As the hart longs for
Fountains of water, so my
Soul longs for you, Lord.
The haiku above is a translation of the Latin words of Palestrina’s motet Sicut cervus, drawn from Psalm 42 of the Old Testament of the Bible.
I recently had the sublime pleasure of singing this motet. One can hear the piece and know that it is beautiful. But by singing this piece in the middle of a small mixed ensemble I learned something that I would never have known otherwise.

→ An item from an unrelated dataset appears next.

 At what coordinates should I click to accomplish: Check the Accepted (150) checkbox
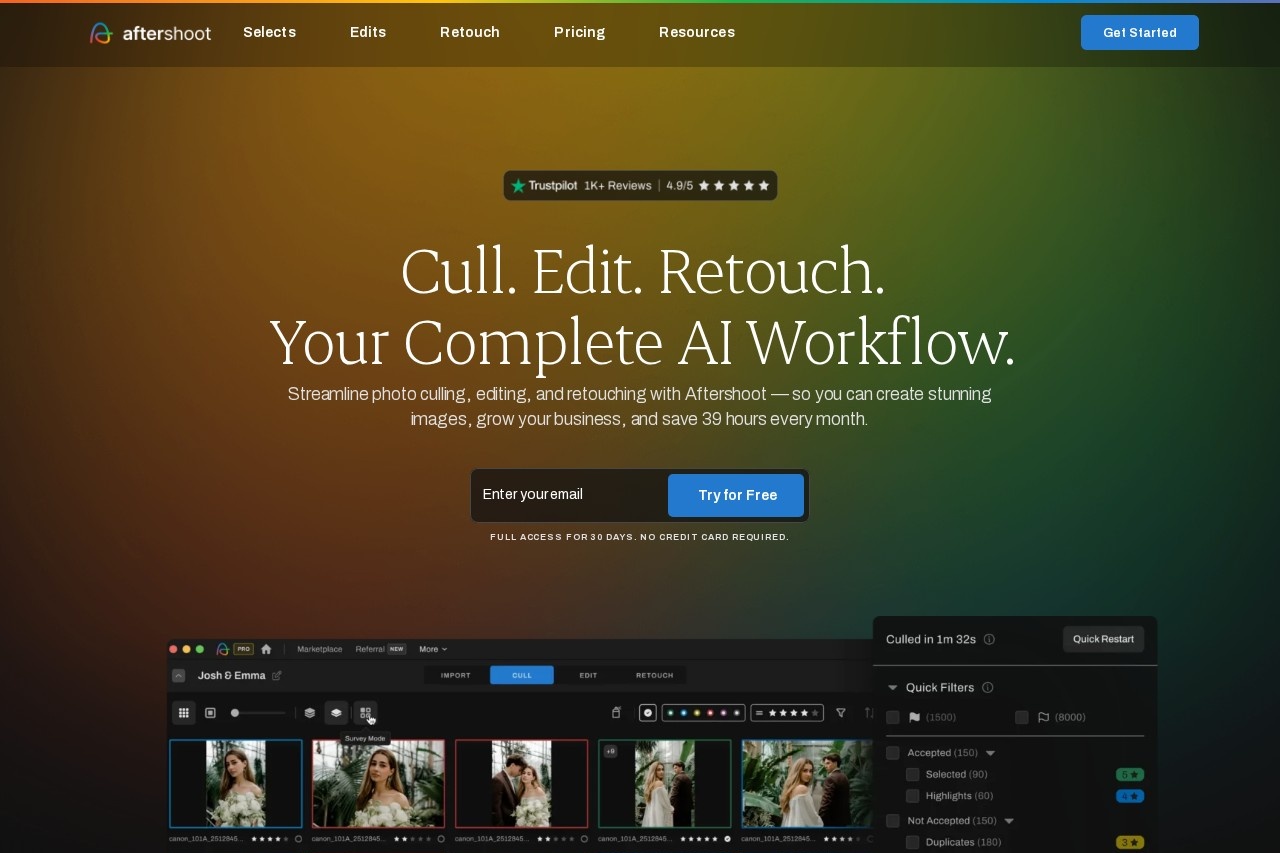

This piece breathes. Though it was written so many hundreds of years ago, it is alive. The lines rise and fall gently, as the chest rises and falls when one is at peace, at rest, or in meditation. The lines rise and fall in pitch, describing a smooth arc. The dynamics change, one voice rising in volume as it enters, then falling away as a new voice begins. As the voices intertwine, there is a heartbeat, there is breath, and the piece becomes a living thing. The motet ends with a hushed tone of hope, or assurance, or belief, all the voices uniting as one, as one living being.
And when you sing it, you realize that you, and your one voice, are now part of a stream of singers that have sung this very piece for hundreds of years. Your voice rises now, as have so many voices before you, and when it falls away, a new singer will begin. And the music will live on forever.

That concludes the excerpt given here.